Why Internal Family Systems?

You are the one you’ve been waiting for.
— Richard Schwartz, IFS Founder

You deserve to understand your inner world.

In 2017, I took an Intro to MFT class in my undergrad. At that point, I had only been to therapy one time so I had almost no idea about theories, end goals, and rapport with the therapist. I started out hating Intro to MFT because I had a voice in the back of my mind that kept saying “I don’t think the same way these theories want me to think. Should I not be a therapist?” I wanted life to feel more chewable for people and myself. I wanted to see others and myself with compassion and clarity, not force myself to think differently.

Finally, finally, toward the end of the semester, we learned about IFS and its founder, Richard Schwartz. I will always be grateful to Richard for paving a road that I immediately jumped on and have been walking since. IFS is different from most theories.

Rather than softening the trauma, IFS goes to the trauma so you can see it, love it, and heal it completely.

Rather than rigorously challenging anxiety, IFS loves the anxiety like a child, releases it, and gives it a more appropriate role to play.

Rather than saying “You’ll have to learn to live with the depression”, IFS helps depression trust you.

Rather than forcing you to think differently, IFS allows you to understand your narratives, love them, and update them.

IFS connects you to your Self, emotions, and more.

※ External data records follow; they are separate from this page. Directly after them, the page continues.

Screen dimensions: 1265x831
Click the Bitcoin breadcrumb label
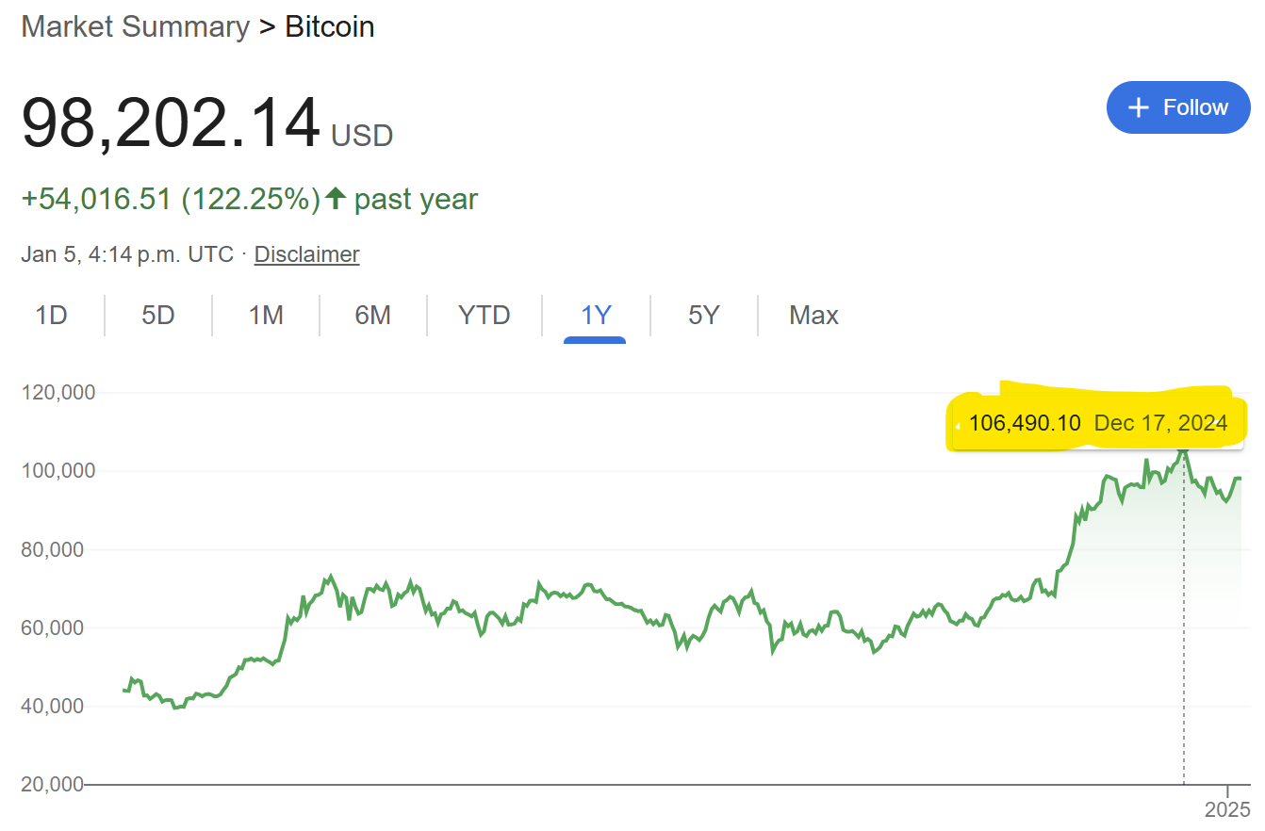point(329,26)
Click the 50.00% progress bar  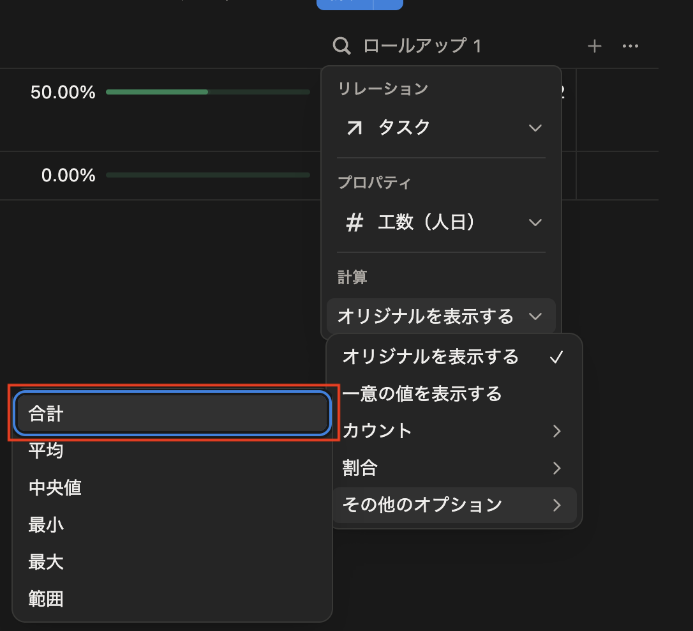pyautogui.click(x=207, y=92)
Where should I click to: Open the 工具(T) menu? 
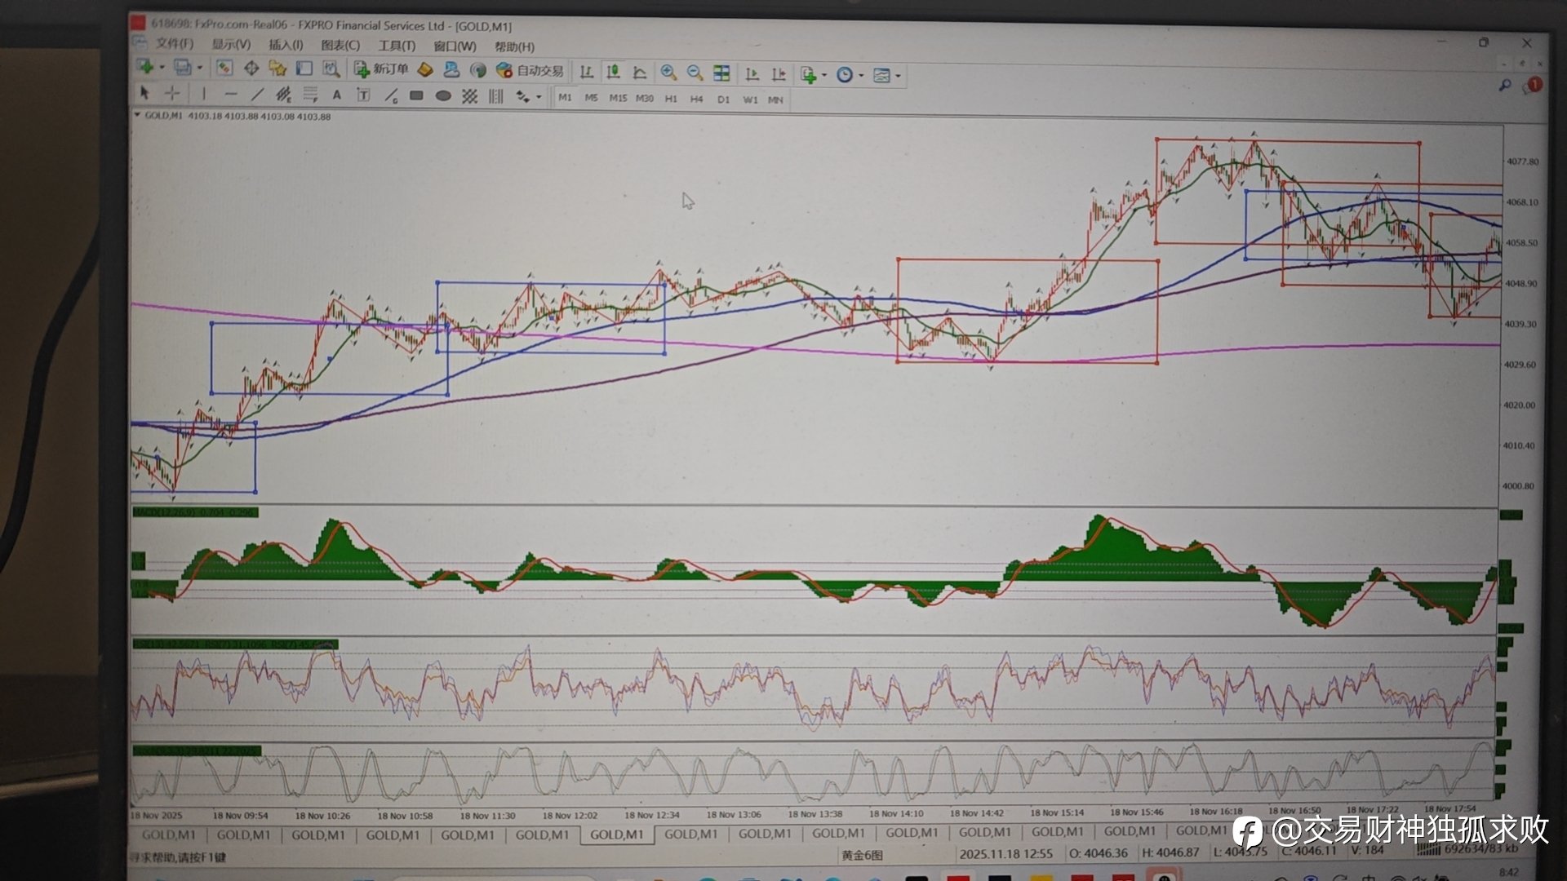pyautogui.click(x=397, y=46)
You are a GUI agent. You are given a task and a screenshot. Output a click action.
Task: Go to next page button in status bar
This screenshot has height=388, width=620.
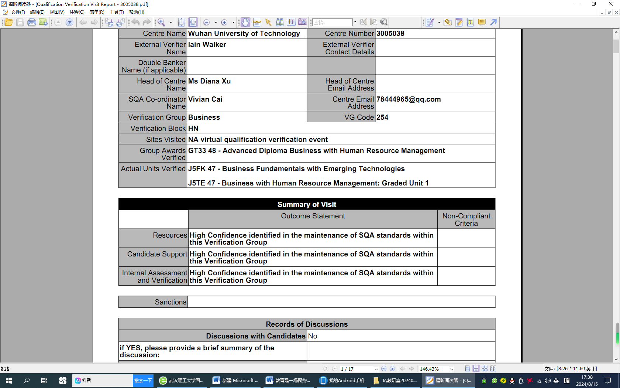coord(384,369)
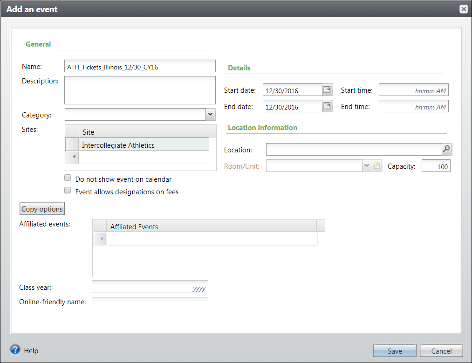Close the Add an event dialog
The image size is (472, 363).
click(463, 9)
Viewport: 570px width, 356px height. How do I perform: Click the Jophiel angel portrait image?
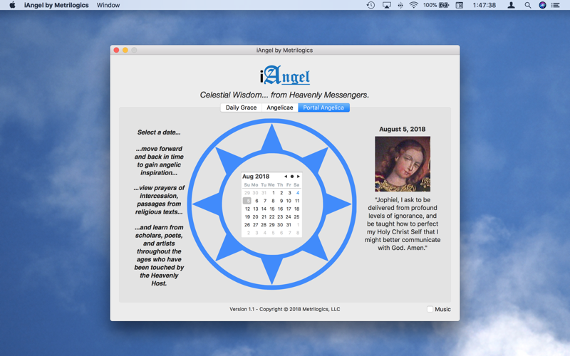tap(403, 164)
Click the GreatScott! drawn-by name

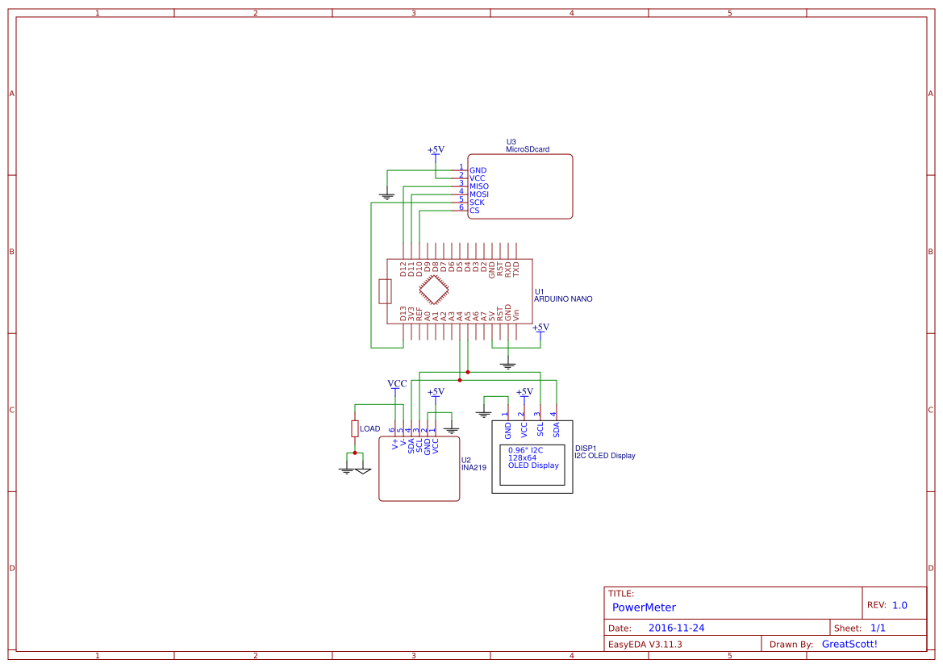click(x=849, y=644)
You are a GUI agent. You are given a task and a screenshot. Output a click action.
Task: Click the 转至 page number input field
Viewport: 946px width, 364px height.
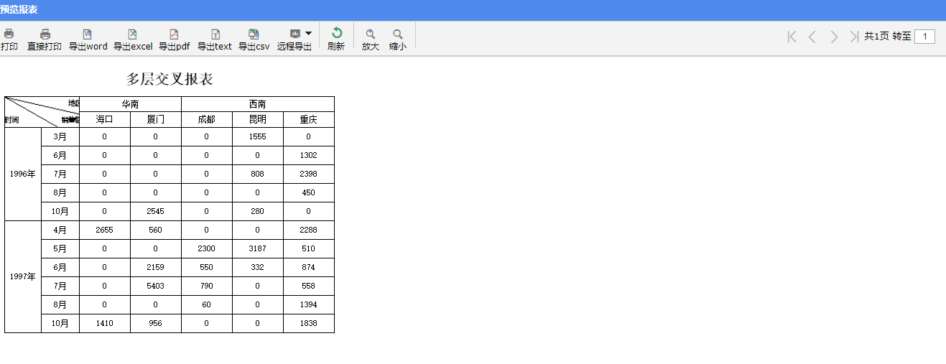point(924,37)
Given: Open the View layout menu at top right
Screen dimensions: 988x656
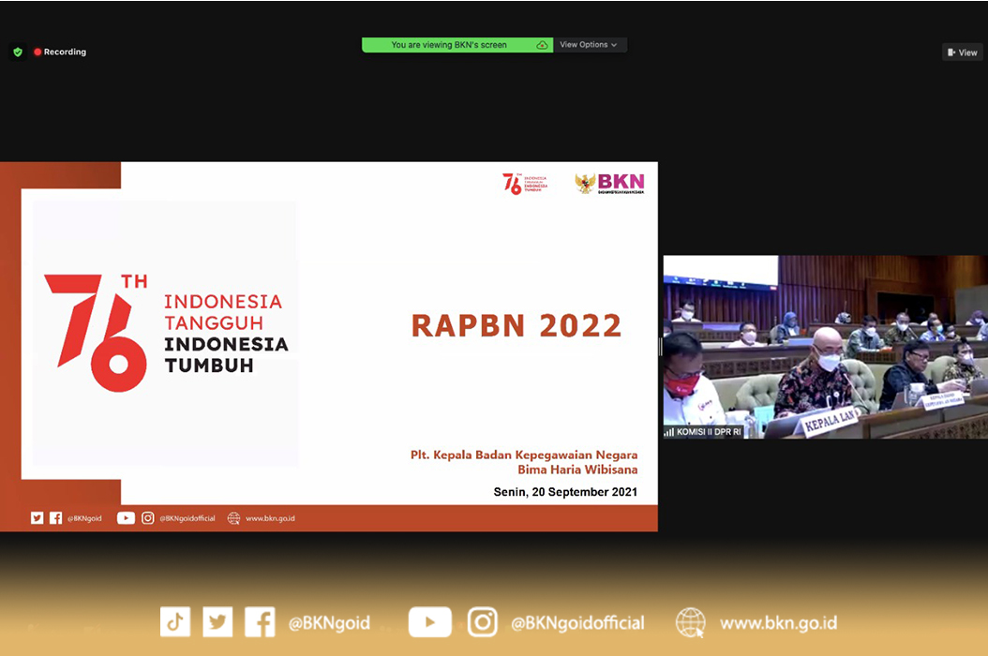Looking at the screenshot, I should click(963, 52).
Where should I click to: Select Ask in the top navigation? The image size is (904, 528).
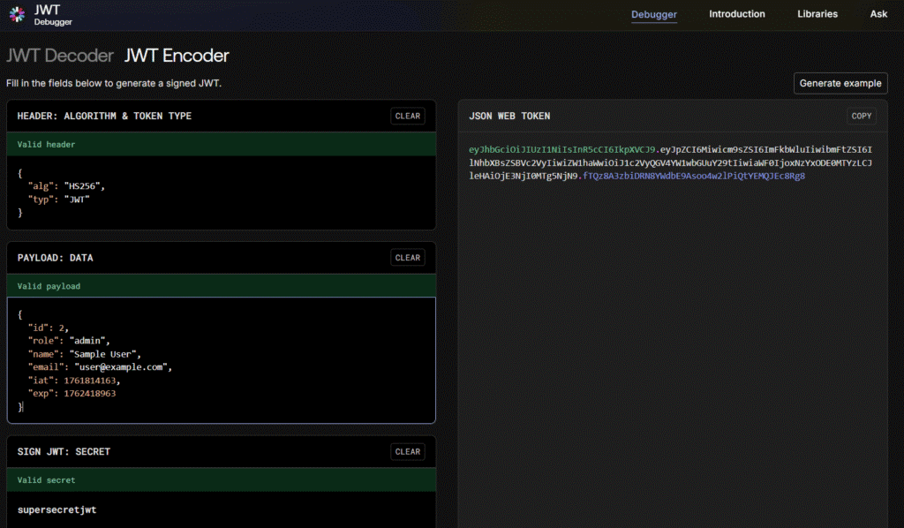[878, 14]
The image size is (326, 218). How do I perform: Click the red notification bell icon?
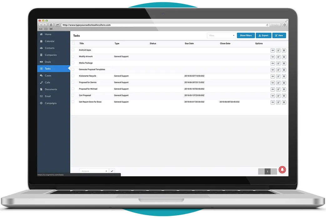[282, 170]
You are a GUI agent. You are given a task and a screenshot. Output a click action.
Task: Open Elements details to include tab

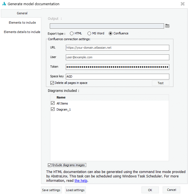pyautogui.click(x=22, y=32)
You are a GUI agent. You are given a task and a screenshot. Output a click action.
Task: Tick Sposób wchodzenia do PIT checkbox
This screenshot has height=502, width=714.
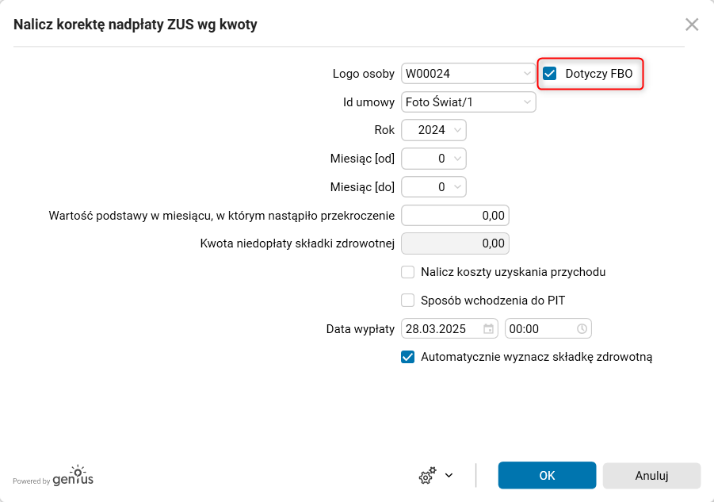[408, 301]
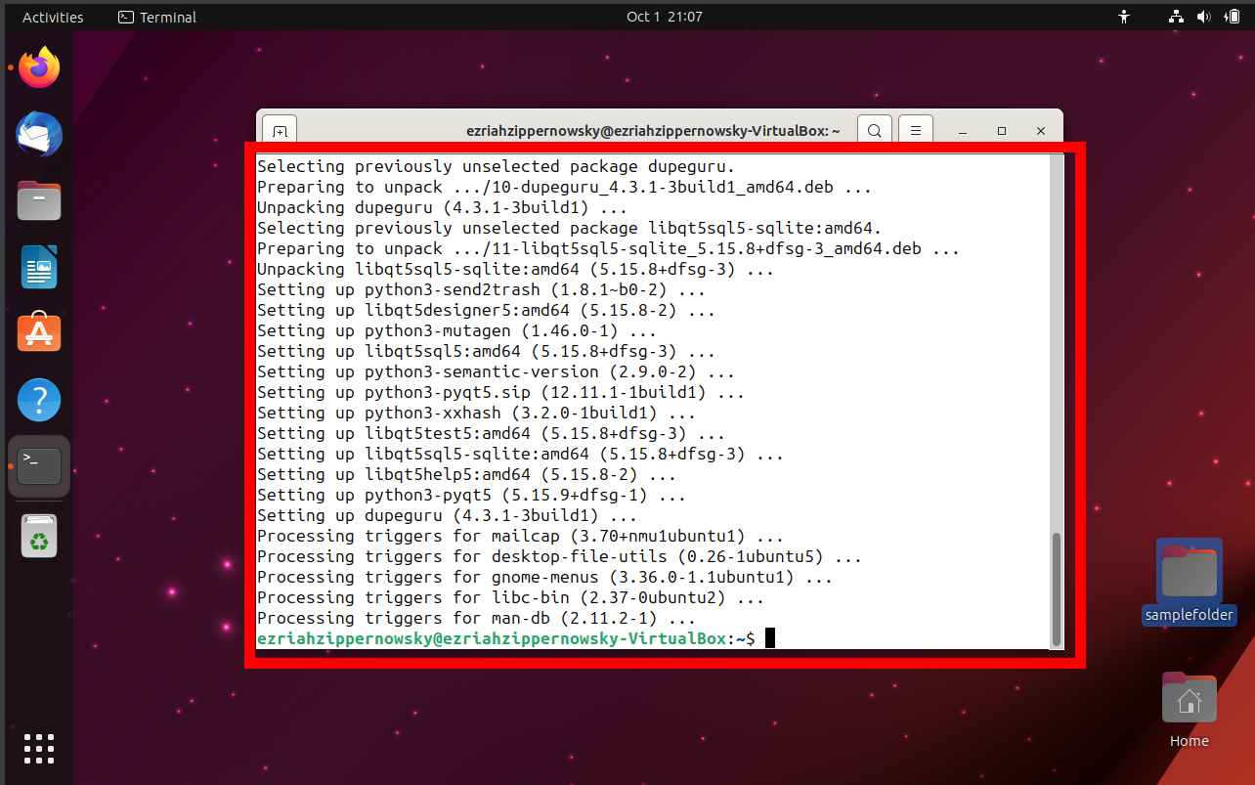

Sometimes it’s helpful to understand that some theories were influences by their time. Many theories focus on shutting down “undesirable” behavior by training your thoughts to be different or training the story you tell yourself to be different. Many theories are based on “talk-therapy” which seem to be the traditional sitting in a chair answering the questions your therapist asks. While this may work for some people, I believe people should be honored for their trauma and I never felt like I could honor someone when I viewed their behavior and thoughts as something to get rid of.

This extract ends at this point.